Author: Mohammad Rashiduzzaman

     Between the Two Partitions of Bengal  (1905 & 1947)

This is a fused essay—a review of contemporary volumes/essays on British India and Colonial Bengal as well as the oral narratives of that yore combined with a sequel to my recently published books IDENTITY OF A MUSLIM FAMILY IN COLONIAL BENGAL: Between Memories and History, (2021, Peter Lang, NYC) and  THE CENTRAL LEGISLATURE IN BRITISH INDIA 1921-47: Parliamentary Experiences under the Raj, (2019, Peter Lang, NYC). In the aftermath of the abortive Indian “Mutiny” in 1857, a new Colonial imagination was signaled through a set of reforms by the Raj. However, a typically British drip by drip response to the rising political tide in India initially brought the Muslims few tangible benefits. For an example, thru the years from 1893 to 1903,  the Muslim members of the Indian Legislative Council were about 12% of their cohorts whereas 23% of  the country’s total population were then Muslims. Worse was the Muslim presence in Bengal’s law-making body. Nearly 52% of the inhabitants in Bengal were Muslims during that era, but their representation in the Bengal Legislative Council was equivalent to only 5.7% of the legislators. [Data based on my volume on The Indian Central Legislature in British India…ibid).
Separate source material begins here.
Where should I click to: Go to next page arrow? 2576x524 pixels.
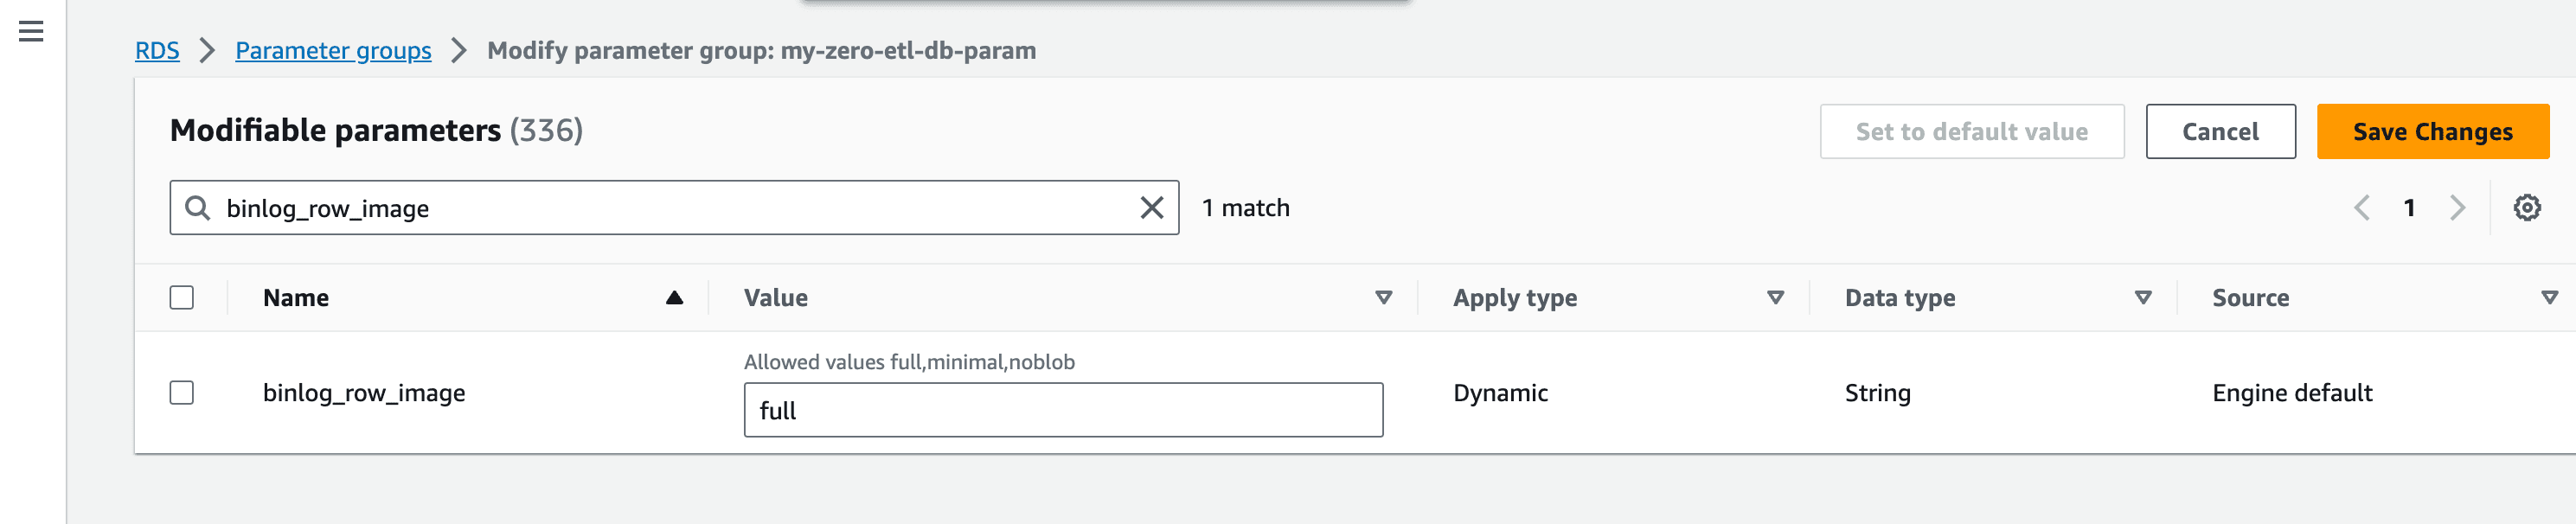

Ironically, the Muslim enfranchisement augmented by the 1909 Morley-Minto Reforms’ separate electorate turned into a political thorn between the Hindus and Muslims in British India. An array of decentralization, electoral expansion  and legislative changes that followed through the 1920s and 1930s further empowered the Muslims in the Muslim-majority provinces. My pre-1947  Indian legislative delineation was originally my Ph.D. thesis in the early 1960s in England.  But the newly published volume (Identity of a Muslim Family in Colonial Bengal: Between Memories and History), centered on pre-partitioned Bengal, trekked through old family recollections, oral anecdotes, memoirs and other available books, interviews, and documents. The grassroots’ remembrances from diverse sources, including those of my parents, were deftly blended with the larger history of British Indian Bengal; but this is not a chronological memoir.

The legislative prominence of the Bengali Muslims—a legacy from the contentious separate electorate (1909)—developed further when the trailblazing Muslim leaders like A. K. Fazlul Huq (Huq) from Bengal and a couple of pioneers from the Punjab  asserted their political demands. Maulana A.K. Azad’s India Wins Freedom and later Ayesha Jalal’s Jinnah, the Sole Spokesman: The Muslim League and the Demand for Pakistan unveiled more details about those leaders’ wrangling with Jinnah, who was then consolidating the Muslim League in Bengal and the Punjab.  Most Muslim members of the central and provincial legislatures vented their constituents’ existential grievances—-those were, however, not the bursts of Muslim bigotry!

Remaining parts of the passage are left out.